Clinical abbreviations detection and normalisation

Clinical abbreviations detection and normalisation

Summer of Research project by Enno Huang, University of Auckland, supervised by Edmond Zhang (Orion Health and Precision Driven Health) and Yun Sing Koh (University of Auckland).

“2 yo F here for an RPE w/a recent URI who c/o ear pain y/d.”

If you can’t understand that sentence from a real paediatric note, you are not alone. Research shows many doctors struggle to interpret abbreviations in medical notes.

Patients with complex issues often see several doctors from different specialties and with different expertise, who each need to understand notes written by other clinicians. The patient may also ask to see their notes and because of these unexplained abbreviations, will likely struggle to understand them.

Efficient communication between healthcare professionals about a patient’s health is crucial to delivering the best possible care.

There are more than 7000 deaths caused by medication errors each year in New Zealand. Unexplained or misunderstood clinical abbreviations are a contributing factor to these medication errors, which could be reduced through standardising or normalising abbreviations.

Enno Huang created an abbreviation detector to identify abbreviations and acronyms, and a normalisation program to replace them with terms people could understand or look up.

The detector uses a deep learning framework called the Attention Model, originally designed for English-to-French language translation. The detector breaks each word into small chunks for analysis and uses the word’s context to understand its meaning.

The model was trained by analysing each word in the MIMIC-III medical database and giving it a unique vector – placing each word on a map where similar words are close together.

Enno’s detector was 83.85% accurate (F1 score).

After finding abbreviations in a clinical report, Enno needed a way to replace them with recognisable medical terms.

The Unified Medical Language System (UMLS) assigns each medical term an identification code called a CUI. Enno’s normalisation model matches each abbreviation with the CUI that best describes its meaning.
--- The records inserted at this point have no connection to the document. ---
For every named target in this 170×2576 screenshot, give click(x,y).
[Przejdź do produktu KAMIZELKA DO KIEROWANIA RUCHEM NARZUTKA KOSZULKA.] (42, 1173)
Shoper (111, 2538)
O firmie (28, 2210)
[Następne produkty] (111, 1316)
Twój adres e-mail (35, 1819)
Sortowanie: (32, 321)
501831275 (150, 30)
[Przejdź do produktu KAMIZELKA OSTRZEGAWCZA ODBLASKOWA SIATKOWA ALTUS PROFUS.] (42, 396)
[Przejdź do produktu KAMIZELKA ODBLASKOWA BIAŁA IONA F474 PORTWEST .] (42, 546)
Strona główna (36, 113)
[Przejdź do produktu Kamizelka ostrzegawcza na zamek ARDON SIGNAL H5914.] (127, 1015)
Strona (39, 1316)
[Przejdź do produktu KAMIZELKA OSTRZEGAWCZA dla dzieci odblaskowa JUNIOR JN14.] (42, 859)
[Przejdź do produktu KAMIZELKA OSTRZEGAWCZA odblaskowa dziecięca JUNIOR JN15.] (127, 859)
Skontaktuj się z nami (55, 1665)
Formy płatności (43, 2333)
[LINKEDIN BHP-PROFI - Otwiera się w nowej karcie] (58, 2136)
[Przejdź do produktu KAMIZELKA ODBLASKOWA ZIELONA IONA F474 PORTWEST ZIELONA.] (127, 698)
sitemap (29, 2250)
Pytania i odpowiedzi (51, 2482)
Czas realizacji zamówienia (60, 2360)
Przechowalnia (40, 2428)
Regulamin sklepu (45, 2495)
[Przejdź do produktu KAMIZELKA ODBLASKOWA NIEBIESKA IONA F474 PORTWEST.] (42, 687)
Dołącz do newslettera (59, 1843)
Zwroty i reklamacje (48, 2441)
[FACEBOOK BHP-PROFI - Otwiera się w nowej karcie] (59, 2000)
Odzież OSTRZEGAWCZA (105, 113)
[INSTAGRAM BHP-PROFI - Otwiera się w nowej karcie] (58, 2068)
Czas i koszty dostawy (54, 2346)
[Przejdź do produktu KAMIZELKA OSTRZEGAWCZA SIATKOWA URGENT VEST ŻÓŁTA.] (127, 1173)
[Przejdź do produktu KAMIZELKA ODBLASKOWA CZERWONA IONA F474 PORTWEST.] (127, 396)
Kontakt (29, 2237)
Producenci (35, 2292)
A fundamental problem is some abbreviations have multiple meanings: “pt” could mean “patient” or “physical therapy”. Likewise, some medical terms have multiple abbreviations: “malignant neoplasms” could be abbreviated to “M/N”, “cancer” or “CA”.

The model assigns correct CUIs to abbreviations by using context to understand the sentence. It checks each abbreviation against the “internal” list of definitions created during analysis of the MIMIC-III database, and an “external” list created from eight famous sources [2].

This approach was 74.72% accurate at assigning the correct CUIs to 3187 abbreviations when tested with clinical notes.

Enno believes the model can be improved by using more sources, such as PubMed and Wikipedia, to find more definitions for abbreviations. He says future work to improve the features and models will give satisfying results.

Enno Huang is one of 10 students who took part in the Summer of Research programme funded by Precision Driven Health. The research is at an early “proof of concept” stage. The projects offer fresh insights into what healthcare will look like when precision medicine is widely used.

  1. P. Das-Purkayastha, K. McLeod, and R. Canter, “Specialist medical abbreviations as a foreign language,” Journal of the Royal Society of Medicine, vol. 97, no. 9, pp. 456–456, 2004.
  2. L. V. Grossman, E. G. Mitchell, G. Hripcsak, C. Weng, and D. K. Vawdrey, “A method for harmonization of clinical abbreviation and acronym sense inventories,” Journal of biomedical informatics, vol. 88, pp. 62–69, 2018.